The First Amendment’s right to free speech generally does not cover private employers, so employers are not required to permit their workplaces (virtual or otherwise) to be veritable political soapboxes. That said, employees in the private sector do have certain workplace rights relevant to politics and subject to applicable state law, including—in Texas, for example—the right to paid voting leave and the right to attend political conventions (if eligible to participate or a delegate). Further, employees generally have the right to be free from harassment based on a protected class and have certain protections against workplace bullying or violence of any kind.
Keep in mind that even though a lot of employees are still working remotely during the ongoing COVID-19 pandemic, email accounts, social media outlets, and general virtual connectivity create other avenues for discrimination, retaliation, harassment, bullying, or threats between employees. Frankly, as some assert, the virtual “wall” may embolden individuals to say things that they otherwise would not. Employers must therefore strike an appropriate balance between the competing interests and employment rights in play in a deeply divided workforce when it comes to politics.
The following policies should be reviewed and updated (as necessary) and implemented to strike that balance:
Codes of Conduct and / or Harassment / Discrimination Policies: Generally, neither Texas nor federal laws protect individuals from discrimination based on their political affiliations or political opinions, but some state laws have related protections. See, e.g., Cal. Lab. Code § 1101 (prohibiting employers from discriminating against employees based on employees’ political activities or affiliations); Wis. State. § 111.365(1) (stating that “employment discrimination” includes discrimination against an employee for “declining to attend a meeting or to participate in any communication about religious matters or political matters”). Of course, current political issues involve a number of protected classes, such as race, national origin, gender, and sexual orientation. So the potential for there to be workplace discrimination, harassment, and bullying based on protected classes under the guise of political affiliations or opinions is very real. Employers must therefore ensure they have implemented employment policies prohibiting discrimination (including discrimination and related bullying in a virtual or remote working environment) and establishing procedures for employees to lodge complaints about discrimination. They should also train all employees, including managers, regarding the same.

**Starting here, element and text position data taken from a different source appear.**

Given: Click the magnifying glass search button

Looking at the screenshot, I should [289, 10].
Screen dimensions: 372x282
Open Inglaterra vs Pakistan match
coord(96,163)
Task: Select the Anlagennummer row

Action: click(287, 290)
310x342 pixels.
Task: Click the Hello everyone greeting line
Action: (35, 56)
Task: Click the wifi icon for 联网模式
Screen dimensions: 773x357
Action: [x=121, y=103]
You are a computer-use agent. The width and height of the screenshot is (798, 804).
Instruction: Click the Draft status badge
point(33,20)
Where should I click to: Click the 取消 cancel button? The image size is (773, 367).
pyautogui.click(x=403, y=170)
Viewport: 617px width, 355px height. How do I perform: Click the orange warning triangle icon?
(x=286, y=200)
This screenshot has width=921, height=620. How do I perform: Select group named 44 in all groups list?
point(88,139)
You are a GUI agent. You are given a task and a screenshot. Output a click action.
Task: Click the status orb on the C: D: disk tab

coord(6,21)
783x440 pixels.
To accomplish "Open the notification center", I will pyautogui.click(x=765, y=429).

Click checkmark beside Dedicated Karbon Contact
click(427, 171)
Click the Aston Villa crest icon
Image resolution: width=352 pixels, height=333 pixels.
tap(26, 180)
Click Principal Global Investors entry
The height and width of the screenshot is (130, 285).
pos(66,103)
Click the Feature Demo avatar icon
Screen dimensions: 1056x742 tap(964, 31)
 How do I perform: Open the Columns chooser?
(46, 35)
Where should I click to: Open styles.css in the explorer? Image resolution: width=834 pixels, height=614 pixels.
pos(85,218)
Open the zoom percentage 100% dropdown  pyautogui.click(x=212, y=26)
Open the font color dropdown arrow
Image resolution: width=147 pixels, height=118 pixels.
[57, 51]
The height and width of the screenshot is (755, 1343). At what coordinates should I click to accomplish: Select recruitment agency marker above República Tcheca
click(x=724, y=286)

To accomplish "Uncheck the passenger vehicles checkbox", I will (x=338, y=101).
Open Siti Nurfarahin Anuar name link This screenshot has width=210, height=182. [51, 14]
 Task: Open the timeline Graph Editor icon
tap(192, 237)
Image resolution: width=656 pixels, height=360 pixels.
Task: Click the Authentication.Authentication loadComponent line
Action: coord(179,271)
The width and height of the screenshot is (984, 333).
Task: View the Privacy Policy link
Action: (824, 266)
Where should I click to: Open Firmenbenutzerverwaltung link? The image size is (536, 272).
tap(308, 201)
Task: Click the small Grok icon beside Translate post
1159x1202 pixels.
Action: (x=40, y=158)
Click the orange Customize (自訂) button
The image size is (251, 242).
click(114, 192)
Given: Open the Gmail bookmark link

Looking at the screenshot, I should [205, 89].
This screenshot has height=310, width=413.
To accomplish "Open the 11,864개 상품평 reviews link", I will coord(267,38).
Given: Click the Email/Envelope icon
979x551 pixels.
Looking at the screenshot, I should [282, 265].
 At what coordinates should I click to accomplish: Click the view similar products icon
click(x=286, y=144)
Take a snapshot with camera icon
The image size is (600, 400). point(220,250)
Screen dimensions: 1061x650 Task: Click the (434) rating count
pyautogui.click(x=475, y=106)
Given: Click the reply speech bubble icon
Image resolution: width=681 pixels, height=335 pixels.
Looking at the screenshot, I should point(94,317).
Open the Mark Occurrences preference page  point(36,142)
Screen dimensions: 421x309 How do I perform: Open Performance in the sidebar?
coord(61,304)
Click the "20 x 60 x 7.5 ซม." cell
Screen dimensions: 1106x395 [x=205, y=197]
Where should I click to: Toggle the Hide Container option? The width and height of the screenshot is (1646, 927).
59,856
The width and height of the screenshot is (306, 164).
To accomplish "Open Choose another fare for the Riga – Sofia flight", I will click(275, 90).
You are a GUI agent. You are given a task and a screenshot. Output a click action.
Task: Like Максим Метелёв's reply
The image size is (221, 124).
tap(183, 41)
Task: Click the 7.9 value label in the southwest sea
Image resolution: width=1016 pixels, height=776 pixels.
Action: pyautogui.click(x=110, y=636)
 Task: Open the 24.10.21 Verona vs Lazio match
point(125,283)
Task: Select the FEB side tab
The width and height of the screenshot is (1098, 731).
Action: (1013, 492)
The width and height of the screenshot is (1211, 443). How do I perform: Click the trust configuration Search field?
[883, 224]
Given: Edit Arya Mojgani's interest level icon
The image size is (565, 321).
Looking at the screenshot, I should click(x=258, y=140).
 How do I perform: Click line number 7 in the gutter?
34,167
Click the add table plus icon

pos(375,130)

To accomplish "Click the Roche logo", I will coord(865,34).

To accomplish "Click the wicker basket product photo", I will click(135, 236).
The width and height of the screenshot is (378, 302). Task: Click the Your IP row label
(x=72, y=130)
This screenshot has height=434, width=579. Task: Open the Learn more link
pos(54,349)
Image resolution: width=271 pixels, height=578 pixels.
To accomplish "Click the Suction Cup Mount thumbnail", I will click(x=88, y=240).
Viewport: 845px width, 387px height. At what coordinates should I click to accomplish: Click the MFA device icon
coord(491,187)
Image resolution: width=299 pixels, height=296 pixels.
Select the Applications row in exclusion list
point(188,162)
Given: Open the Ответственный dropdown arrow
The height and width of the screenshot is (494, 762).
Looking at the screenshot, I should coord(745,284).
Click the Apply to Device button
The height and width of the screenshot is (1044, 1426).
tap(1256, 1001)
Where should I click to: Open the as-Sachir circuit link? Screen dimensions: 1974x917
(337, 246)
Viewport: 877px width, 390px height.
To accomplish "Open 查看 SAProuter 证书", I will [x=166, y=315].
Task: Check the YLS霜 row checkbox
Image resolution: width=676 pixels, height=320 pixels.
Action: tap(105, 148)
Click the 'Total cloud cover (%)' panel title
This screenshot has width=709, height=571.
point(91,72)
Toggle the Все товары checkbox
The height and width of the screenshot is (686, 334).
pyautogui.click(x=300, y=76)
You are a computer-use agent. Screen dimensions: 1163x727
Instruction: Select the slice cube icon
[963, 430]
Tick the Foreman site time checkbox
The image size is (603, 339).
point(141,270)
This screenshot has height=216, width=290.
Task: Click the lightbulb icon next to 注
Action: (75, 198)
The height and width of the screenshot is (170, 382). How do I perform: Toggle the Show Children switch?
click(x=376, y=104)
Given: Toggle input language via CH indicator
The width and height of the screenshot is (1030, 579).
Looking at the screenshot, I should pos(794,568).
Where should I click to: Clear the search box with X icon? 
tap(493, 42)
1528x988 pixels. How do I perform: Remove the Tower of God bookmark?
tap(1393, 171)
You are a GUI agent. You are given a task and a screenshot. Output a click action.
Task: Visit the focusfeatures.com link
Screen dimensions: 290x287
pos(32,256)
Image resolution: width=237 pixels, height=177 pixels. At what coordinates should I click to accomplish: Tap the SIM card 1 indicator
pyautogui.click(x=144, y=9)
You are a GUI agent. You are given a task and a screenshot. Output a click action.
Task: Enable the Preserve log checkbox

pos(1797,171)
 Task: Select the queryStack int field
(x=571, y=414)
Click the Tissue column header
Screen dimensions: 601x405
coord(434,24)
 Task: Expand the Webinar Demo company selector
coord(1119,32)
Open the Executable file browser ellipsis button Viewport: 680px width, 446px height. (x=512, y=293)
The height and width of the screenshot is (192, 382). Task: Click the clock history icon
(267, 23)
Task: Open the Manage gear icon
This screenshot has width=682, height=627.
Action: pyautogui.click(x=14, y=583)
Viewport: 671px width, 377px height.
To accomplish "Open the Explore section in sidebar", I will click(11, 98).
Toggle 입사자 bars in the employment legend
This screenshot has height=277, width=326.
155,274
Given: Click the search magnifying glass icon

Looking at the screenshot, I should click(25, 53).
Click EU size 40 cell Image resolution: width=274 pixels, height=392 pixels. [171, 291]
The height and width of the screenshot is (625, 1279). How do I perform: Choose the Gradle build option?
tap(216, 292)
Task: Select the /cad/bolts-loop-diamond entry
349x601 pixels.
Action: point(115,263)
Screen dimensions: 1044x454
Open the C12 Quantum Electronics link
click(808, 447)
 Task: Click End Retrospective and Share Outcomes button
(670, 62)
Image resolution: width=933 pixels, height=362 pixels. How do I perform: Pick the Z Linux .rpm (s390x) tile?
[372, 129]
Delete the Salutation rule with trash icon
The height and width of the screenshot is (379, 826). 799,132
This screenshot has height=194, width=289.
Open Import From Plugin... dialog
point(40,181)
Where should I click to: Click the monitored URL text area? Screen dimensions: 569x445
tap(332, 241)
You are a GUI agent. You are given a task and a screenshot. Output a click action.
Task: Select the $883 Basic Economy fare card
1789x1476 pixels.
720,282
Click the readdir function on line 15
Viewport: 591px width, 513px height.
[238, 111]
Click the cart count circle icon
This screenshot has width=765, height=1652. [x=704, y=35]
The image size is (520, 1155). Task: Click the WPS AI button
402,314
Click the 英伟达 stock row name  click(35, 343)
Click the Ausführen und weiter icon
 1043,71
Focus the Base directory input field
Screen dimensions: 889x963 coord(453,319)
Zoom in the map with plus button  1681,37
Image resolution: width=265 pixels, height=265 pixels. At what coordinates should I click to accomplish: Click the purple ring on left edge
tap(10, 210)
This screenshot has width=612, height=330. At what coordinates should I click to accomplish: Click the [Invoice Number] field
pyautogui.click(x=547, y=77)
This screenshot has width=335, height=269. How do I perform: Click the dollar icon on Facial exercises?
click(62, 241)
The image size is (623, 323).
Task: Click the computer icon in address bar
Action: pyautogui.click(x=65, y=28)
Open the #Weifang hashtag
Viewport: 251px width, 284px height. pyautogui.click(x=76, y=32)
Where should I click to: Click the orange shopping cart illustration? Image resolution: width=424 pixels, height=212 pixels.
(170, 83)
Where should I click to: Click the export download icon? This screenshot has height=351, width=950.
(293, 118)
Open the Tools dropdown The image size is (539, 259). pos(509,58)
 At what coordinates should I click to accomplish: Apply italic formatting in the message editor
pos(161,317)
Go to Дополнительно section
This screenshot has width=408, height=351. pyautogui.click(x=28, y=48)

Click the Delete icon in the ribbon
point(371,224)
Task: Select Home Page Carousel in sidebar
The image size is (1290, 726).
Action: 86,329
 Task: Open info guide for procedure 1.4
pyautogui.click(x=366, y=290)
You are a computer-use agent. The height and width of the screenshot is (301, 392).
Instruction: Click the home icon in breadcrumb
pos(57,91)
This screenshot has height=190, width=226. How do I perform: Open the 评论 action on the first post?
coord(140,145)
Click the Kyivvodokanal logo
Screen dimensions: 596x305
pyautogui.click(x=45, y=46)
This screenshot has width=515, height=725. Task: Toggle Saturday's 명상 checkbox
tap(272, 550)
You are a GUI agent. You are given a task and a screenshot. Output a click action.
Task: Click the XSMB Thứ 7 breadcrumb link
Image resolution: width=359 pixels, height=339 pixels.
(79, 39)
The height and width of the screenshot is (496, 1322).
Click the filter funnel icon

Social Media: For better or worse, social media outlets have moved even more into the front lines of politics this election cycle. The potential for discrimination and harassment is likewise increasing with the advent of new and more pervasive social media technology. The Texas Workforce Commission (TWC) minces no words about this reality when it states, “while the technology has improved dramatically, there has been no corresponding upswing in common sense or decency in society,” when it comes to social media usage. Social media policies should therefore make clear that employees are not allowed to purport to speak on the employer’s behalf on social media or otherwise use social media outlets to discriminate against or harass coworkers.
Computer / Internet Usage: Similarly, employers should exercise their rights to monitor employees’ work emails and use of company computers and prohibit the use of company technology and Internet to discriminate against or harass coworkers. Such policies should clarify that employees have no reasonable expectation of privacy in company computers and work email accounts. Note, however, that under the federal Stored Communications Act, employers generally do not have the right to monitor employees’ personal email accounts, even if the employee uses a work computer to access the personal account. That said, discriminatory or harassing communications sent by an employee to a coworker using either a work or personal account are potentially actionable and can serve as the basis of a legitimate complaint by the victim of the same.
These are certainly not the only policies that are in play in these unprecedented times, but they are key places for employers to start as they consider these issues in their workplaces. Employers should ensure such policies are up to date and provided to and acknowledged by their employees. And, as always, employers are well-advised to involve their senior management team and appropriate legal counsel when workplace disputes and issues arise, including when reviewing, updating, and implementing personnel policies.